First another word about the setup here: Not only had I enhanced the welds on the bumper for this purpose but I had also gotten a different bike rack. The RV place gave us a Swagman bike rack which I didn't like because when it tips down, it comes down straight and all the bikes get jumbled up. Softride has far superior racks that maintain the bikes' orientation when they pivot down. I found one on Craigslist and drove the boys down to Gig Harbor one day to pick it up which turned out to be farther than I realized. But we did get to drive over the Tacoma Narrows bridges; that was cool. See this link to see why this passage is famous. It turned out to be an older model than I thought but I went with it anyway and it still works just fine. I have pinched my finger badly in this once so far, I pray that was the last time. It is still sore after 2 weeks.
Back to the bike packing. We have my bike, Cady's bike, the boys each have one and we got an REI Afterburner to let one of the boys ride along with us. We haven't really done much with this yet other than to test it but wanted to have it with, 'just in case'. I had fit everything on the rack once to test and knew right away this would require special magical alignment to make everything fit. Thursday morning that alignment was hard to come by. It probably took me 30 minutes of cursing and coaxing, pushing and rearranging to get everything on there. Finally, we were ready to go.
When entering the world of RVs one learns that weight is of critical importance. Now being officially ON THE ROAD, I knew that I needed to find a scale to see how we were doing on weight. We finally found a scale down near Tacoma near the port. Going into the truck stop and getting a taste for all that was fun. The lady who helped us was super helpful and friendly and if I do eventually get a CB, this was the moment that idea was first born (I want my handle to be 'Mad Hatter' btw). Our trailer is not supposed to exceed 3500 pounds and when we measured in Tacoma it weighed.... wait for it... 3940. Ouch. Catastrophic axle failure can't be far behind. In a way this solved a problem I had been having the first part of the trip, 1 more thing about our bike rack setup was that the RV place also included an extender to increase the height of the bike rack vertically and horizontally from the bumper. This is the part the guy made such a big deal about b/c he's "seen so many bikes come in all mangled cuz they were too low", etc. Well, this combined with the weight only increased the torsional force on that bumper. I swear part of me wanted that bumper to break off so I could sue those morons. Anyway... This whole apparatus had a lot of bounce and movement to it and here you will see it in its full glory
See how far out everything is? As we were driving down the highway I had a subtle nagging feeling wondering which part of this would fail first and cause a massive accident on the interstate. Finding out that we needed to shed weight solved that quickly. Look again at the picture above and you'll see that we're outside of a UPS store; this was in Olympia about 100 miles from our start. Yep, we wound up shipping the grown up bikes and the Afterburner plus just basically throwing away the extender piece. The couple who own the Olympia UPS store are wonderful and really went above and beyond to help me get all that stuff in some big ornery boxes. Here is V 2.0.

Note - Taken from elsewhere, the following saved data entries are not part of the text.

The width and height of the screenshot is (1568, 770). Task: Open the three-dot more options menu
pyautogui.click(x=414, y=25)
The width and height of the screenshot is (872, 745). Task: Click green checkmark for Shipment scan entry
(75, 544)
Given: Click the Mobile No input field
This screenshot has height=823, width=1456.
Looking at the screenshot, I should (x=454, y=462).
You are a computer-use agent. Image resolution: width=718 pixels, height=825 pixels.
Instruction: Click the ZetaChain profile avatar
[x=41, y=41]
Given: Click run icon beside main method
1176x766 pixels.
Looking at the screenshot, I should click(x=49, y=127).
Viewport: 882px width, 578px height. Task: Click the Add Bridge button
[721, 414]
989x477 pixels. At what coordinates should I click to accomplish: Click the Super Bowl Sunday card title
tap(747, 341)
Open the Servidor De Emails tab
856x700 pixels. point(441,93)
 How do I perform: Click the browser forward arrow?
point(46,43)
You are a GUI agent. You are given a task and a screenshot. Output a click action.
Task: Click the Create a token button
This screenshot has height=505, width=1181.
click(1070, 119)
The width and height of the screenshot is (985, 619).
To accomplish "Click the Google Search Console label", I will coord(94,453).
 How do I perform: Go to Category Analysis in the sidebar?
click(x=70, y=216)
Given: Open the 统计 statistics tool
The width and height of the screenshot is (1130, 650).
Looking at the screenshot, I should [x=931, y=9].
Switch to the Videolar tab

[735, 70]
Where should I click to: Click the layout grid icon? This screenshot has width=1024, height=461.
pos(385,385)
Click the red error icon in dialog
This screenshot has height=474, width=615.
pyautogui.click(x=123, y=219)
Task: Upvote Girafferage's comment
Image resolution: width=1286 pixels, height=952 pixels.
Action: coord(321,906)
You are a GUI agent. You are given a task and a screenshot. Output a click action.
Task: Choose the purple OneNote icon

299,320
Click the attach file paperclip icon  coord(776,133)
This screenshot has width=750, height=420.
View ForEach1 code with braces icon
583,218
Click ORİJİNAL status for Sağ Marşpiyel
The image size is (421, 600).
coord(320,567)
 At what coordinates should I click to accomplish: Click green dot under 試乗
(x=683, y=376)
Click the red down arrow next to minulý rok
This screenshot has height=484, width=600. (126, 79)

The combined weight that was shipped (and thrown away ) was about 200 lbs, yet the next morning I reweighed and we were down to 3600 lbs; a difference of 340 lbs. I think the horizontal extension of the weight created enough moment to increase the weight over the wheel. Curious about the physics of this...
We continued on after this delay and made it to Salem, Oregon. Stayed at the Premier RV Resort there and boy, that is one nice place. Super friendly, super clean, level poured slab sites, just really nice. Valen and I walked around in the dark with Autumn while he rode his bike and I hope I remember that walk for the rest of my life. The moonlight was coming down through the trees and part of the park is by the river with loud frogs chirping: magical. The next morning Val taught Kirin how to get himself started on his bike, Kirin has just begun riding without training wheels and up to then needed someone to help him. He's mostly fully autonomous now. Awesome!